You mean it's a mix of skill and luck, with only a very few blows connecting fully? Right.
Also, how in your model do you account for critical hits? When an orc wielding a greataxe makes a critical on a human what does that even mean?
A hit that goes deep at level 1 goes less deep at level 2, and at level 20 it's more of a scratch or a knick or the tip of your ear coming off or something.
In short hp aren't meat and the damage is almost entirely cosmetic until you pass below a threshold. This is the down the line "HP aren't meat" position. Except that you also have HP as meat when the barbarian falls into lava at terminal velocity.
That would matter if I were appealing to some authority to insist that my version of HP is THE CORRECT VERSION, but I'm not.
You're asserting that HP aren't meat except when they are. They are largely skill, luck, and fatigue - as you've just shown above.
Or maybe if I gave half a baboon rump what kind of justification the authors gave.

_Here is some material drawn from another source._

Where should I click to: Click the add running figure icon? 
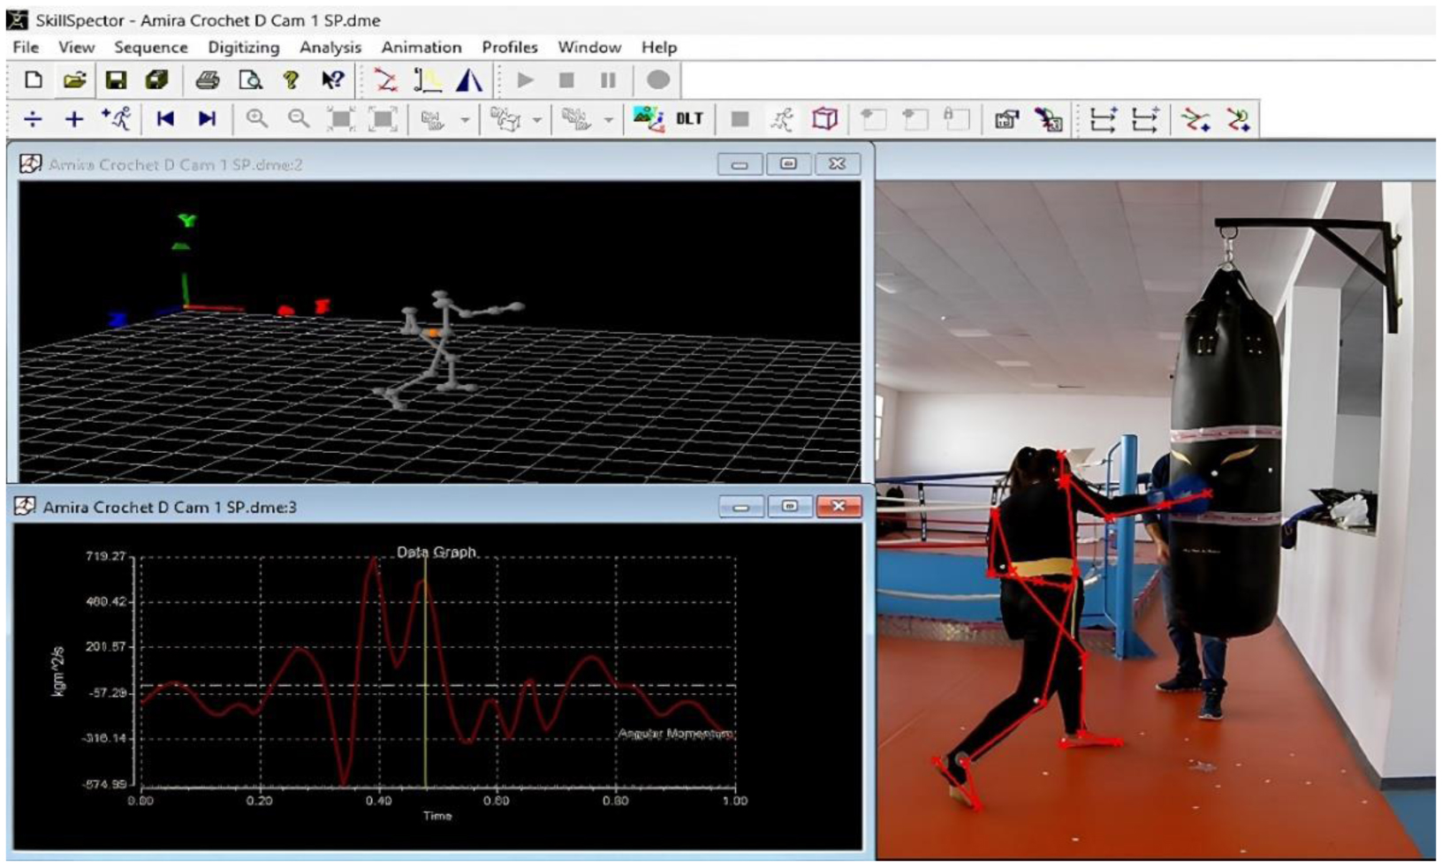[x=117, y=119]
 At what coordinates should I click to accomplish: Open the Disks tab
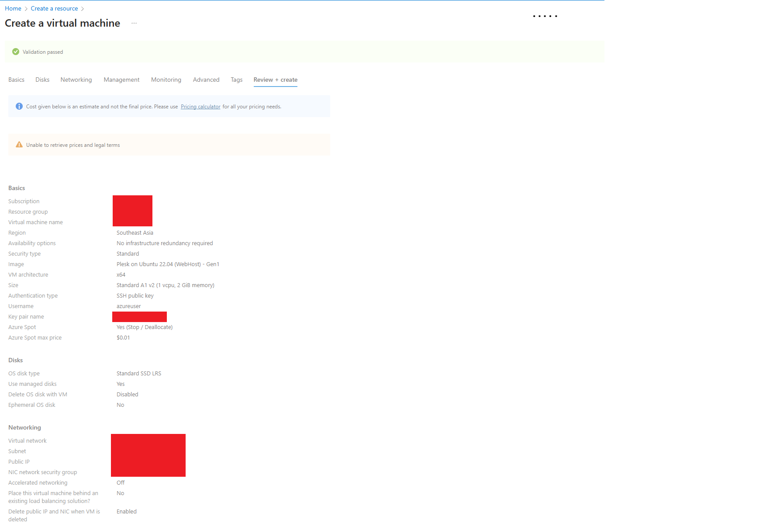(42, 80)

I'm just asserting that it's a way people play the game, and a way people have always played the game, with the partial exception of 4e, because 4e's mechanics worked against that playstyle, because 4e wanted to include non-magical spike healing, and non-magical spike healing only really works with HP-as-not-meat.
However 4e HP work
perfectly if hit points include the ability to turn a blow into a less serious one. As your HP do.
And why do you accept the Skald's spike healing and not the Warlord's? I genuinely can't see much of a difference.
This isn't a controversial statement. Inspirational healing doesn't work with HP-as-meat, and HP-as-meat doesn't work with inspirational healing. Only one e of the game has had inspirational healing, so, aside from that, HP-as-meat has worked fine.
Inspirational healing doesn't work with HP as meat. But it works perfectly with HP as the ability to turn a blow into a lesser one. Which is the position you hold. And HP as meat doesn't work with D&D recovery rates
in any edition. The only difference inspirational healing brings is that it points directly at the elephant in the room in the hp-as-meat style.
"Kinds of wounds" isn't a distinction the HP system makes. Vaguely, a hit that takes a bigger % of your HP is harder than a hit that takes a smaller %. Or, a hit that gets you closer to 0 is a bigger hit than a hit when you're at full. But specificity isn't something I'm interested in. And either way, when the cleric says a healing prayer over you, it actually removes some of your wounds of various kinds.
But it isn't the actual wounds you are measuring. Or CLW would have a proportional effect (the way it does in 4e).
Sick to "death"? I'm not sure if melodrama helps in this case.
So I'm genuinely curious: what's with the magic hate? Has magic become uncool sometime with some segment of the fanbase? What caused that?
"If magic is unrestrained in the campaign, D&D quickly degenerates into a weird wizard show where players get bored quickly" - E. Gary Gygax
Magic itself isn't uncool. The idea that magic can and should be able to do anything is deeply uncool, and just throwing a standardised spell at problems stifles creativity and challenge.